Ähnliche Konstellationen kann es auch bei Vertragshändlern geben, weshalb sich auch in diesen Konstellationen regelmäßig die Frage nach einem Ausgleichsanspruch stellt. Auch der Vertragshändler hat oft viel in den Aufbau des Vertriebes investiert. Endet der Vertragshändlervertrag muss er befürchten, dass die Kundem dem Produkt und damit dem Hersteller treu bleiben, dieser also weiterhin von der Vertriebstätigkeit des Vertragshändlers profitiert, während dem Vertragshändler die Einnahmen wegfallen. Anders als der Handelsvertreter ist der Vertragshändler jedoch in eigenem Namen und auf eigene Rechnung tätig, weshalb er grundsätzlich auch das unternehmerische Risiko seiner Tätigkeit tragen muss.
Ausgleichsanspruch auch für Vertragshändler möglich
Dennoch kann sich der Vertragshändler unter bestimmten Voraussetzungenauf die Vorschriften über den Handelsvertreter berufen und somit auch einen Ausgleichsanspruch haben. Entscheidend ist, ob der Vertragshändler in die Absatzorganisation des Herstellers/Lieferanten eingebunden ist und damit im Wesentlichen Aufgaben und Pflichten wie der Handelsvertreter hat, dies kann sich beispielsweise an Gebietsschutzklauseln oder Konkurrenzverboten zeigen. In diesen Fällen, wenn die Interessenlage mit der eines Handelsvertreters vergleichbar ist, kann auch der Vertragshändler analog § 89b HGB einen Anspruch auf Ausgleichszahlung geltend machen. Regelmäßig ist dies der Fall, wenn der Vertragshändlervertrag vorsieht, dass der Vertragshändler nach der Vertragsbeendigung dem Hersteller bzw. Lieferanten den Kundenstamm übertragen muss und dieser sich diesen Kundenstamm auch ohne Weiteres nutzbar machen kann.
Im Ergebnis kommt es für die Frage der analogen Anwendbarkeit des HGB zum einen auf die Ausgestaltung des Vertragshändlervertrags an, insbesondere aber auch darauf, wie der Vertrag tatsächlich gelebt und faktisch gehandhabt wird und wurde. Zum Beispiel könnte eine regelmäßig praktizierte Übermittlung der Kundendaten - auch ohne eine entsprechende vertragliche Grundlage - als stillschweigend vereinbarte Pflicht des Vertragshändlers angesehen werden und einen Ausgleichsanspruch begründen. Der Unternehmer, der eine Ausgleichszahlungspflicht in der Regel vermeiden möchte, muss dahersowohl im Vorfeld bei der Vertragsgestaltung, aber auch bei der tatsächlichen Handhabung der Geschäftsbeziehung, die richtigen Weichen stellen.

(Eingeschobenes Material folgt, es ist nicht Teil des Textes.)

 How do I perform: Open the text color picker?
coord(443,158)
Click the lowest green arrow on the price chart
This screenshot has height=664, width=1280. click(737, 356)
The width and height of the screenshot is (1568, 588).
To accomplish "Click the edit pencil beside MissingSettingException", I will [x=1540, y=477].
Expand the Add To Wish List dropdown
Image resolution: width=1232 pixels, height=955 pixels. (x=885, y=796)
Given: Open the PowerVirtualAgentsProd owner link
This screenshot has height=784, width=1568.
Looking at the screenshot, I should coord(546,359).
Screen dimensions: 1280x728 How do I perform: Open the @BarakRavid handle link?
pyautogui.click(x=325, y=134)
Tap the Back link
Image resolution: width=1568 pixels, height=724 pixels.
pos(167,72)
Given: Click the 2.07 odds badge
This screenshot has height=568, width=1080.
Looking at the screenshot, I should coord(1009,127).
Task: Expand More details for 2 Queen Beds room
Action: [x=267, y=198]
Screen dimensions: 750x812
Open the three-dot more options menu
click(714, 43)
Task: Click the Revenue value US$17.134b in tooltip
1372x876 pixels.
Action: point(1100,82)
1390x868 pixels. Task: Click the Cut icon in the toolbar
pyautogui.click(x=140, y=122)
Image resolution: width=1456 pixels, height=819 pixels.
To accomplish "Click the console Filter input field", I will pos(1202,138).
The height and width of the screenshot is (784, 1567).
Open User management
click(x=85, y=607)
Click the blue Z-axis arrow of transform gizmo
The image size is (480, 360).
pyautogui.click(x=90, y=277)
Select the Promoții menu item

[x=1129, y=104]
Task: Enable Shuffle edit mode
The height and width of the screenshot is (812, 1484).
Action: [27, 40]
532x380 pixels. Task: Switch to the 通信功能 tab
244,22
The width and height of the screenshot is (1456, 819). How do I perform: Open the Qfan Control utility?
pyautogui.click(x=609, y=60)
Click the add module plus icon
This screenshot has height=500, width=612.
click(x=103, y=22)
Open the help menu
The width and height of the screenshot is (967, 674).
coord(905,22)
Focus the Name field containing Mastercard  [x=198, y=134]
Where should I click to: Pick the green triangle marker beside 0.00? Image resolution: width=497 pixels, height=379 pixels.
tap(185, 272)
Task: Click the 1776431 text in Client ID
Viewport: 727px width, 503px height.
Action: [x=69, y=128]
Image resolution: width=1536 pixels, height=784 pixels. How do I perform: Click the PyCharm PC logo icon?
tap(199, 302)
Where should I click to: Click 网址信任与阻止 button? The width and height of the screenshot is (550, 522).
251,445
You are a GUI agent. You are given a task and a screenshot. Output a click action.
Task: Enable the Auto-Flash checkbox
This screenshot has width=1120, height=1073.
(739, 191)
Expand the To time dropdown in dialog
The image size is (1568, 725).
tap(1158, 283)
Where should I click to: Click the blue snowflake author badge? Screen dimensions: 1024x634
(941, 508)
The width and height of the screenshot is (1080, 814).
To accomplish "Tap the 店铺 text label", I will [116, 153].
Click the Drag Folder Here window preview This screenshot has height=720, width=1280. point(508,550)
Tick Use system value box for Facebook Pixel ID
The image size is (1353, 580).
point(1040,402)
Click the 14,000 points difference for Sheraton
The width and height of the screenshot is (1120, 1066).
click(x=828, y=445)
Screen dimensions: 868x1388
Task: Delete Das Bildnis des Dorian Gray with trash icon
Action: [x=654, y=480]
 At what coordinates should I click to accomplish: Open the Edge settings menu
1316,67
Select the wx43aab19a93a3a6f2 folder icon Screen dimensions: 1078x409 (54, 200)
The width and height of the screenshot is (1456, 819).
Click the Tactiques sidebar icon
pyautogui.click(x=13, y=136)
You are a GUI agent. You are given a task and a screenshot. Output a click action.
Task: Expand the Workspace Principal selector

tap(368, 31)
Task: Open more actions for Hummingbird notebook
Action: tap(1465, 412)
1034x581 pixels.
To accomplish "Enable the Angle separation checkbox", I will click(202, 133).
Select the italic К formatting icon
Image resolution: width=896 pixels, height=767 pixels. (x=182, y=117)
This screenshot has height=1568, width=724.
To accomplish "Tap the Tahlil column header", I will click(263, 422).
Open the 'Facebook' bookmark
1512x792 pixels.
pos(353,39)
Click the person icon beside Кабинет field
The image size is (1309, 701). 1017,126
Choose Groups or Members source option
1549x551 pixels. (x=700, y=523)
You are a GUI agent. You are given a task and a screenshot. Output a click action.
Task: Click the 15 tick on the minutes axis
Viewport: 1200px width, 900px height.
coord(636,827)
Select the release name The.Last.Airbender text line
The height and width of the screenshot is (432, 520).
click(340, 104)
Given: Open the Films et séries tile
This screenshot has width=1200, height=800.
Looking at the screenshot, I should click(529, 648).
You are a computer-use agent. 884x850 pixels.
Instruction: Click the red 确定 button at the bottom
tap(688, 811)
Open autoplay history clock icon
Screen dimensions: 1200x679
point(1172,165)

Rechte und Pflichten der Vertragsparteien
Die konkreten Rechte und Pflichten der Vertragsparteien sollten je nach Anforderungen des jeweiligen Vertriebssystems individuell ausgehaldelt werden und können daher von Vertrag zu Vertrag unterschiedlich sein.
Die Pflichten des Herstellers umfassen in der Regel
- die Bereitstellung von Produkten, die den vereinbarten Qualitätsstandards entsprechen,
- die Lieferung der Produkte innerhalb der vereinbarten Fristen,
- die Unterstützung des Vertragshändlers bei der Vermarktung und dem Verkauf der Produkte und
- die Einhaltung der vereinbarten Konditionen in Bezug auf die Preisgestaltung, Lieferung, Zahlung und Gewährleistung.
Die Pflichten des Vertragshändlers umfassen in der Regel
- die Vermarktung und den Verkauf der Produkte im vereinbarten Vertriebsgebiet bzw. an den vereinbarten Kundenkreis,
- die EInhaltung der vereinbarten Konditionen in Bezug auf die preisgestaltung, Lieferung, Zahlung und Gewährleistung,
- die Erreichung der vereinbarten Verkaufsziele bzw. das ernste Bemühen diese Ziele zu erreichen,
- die Sicherstellung, dass die vertriebenen Produkte bei Auslieferung den vereinbarten Qualitätsstandards entsprechen.
Darüberhinaus treffen beide Vertragsparteien grundsätzliche Rücksichtnahme- und Treuepflichten. Beide Parteien müssen daher die Interessen der jeweils anderen Partei berücksichtigen, auch wenn dies nicht ausdrücklich im Vertrag festgelegt ist.
FAQ zum Vertragshändler und Vertragshändlervertrag
Was ist ein Vertragshändler und welche Rolle spielt er beim Vertrieb von Produkten?
Der Vertragshändler ist ein Vertriebsmittler, der aufgrund eines Vertagshändlervertrages mit einem anderen Unternehmer, dessen Waren oder Dienstleistungen in eigenem Namen und auf eigene Rechnung vertreibt.
Welche Bestandteile enthält ein typischer Vertragshändlervertrag?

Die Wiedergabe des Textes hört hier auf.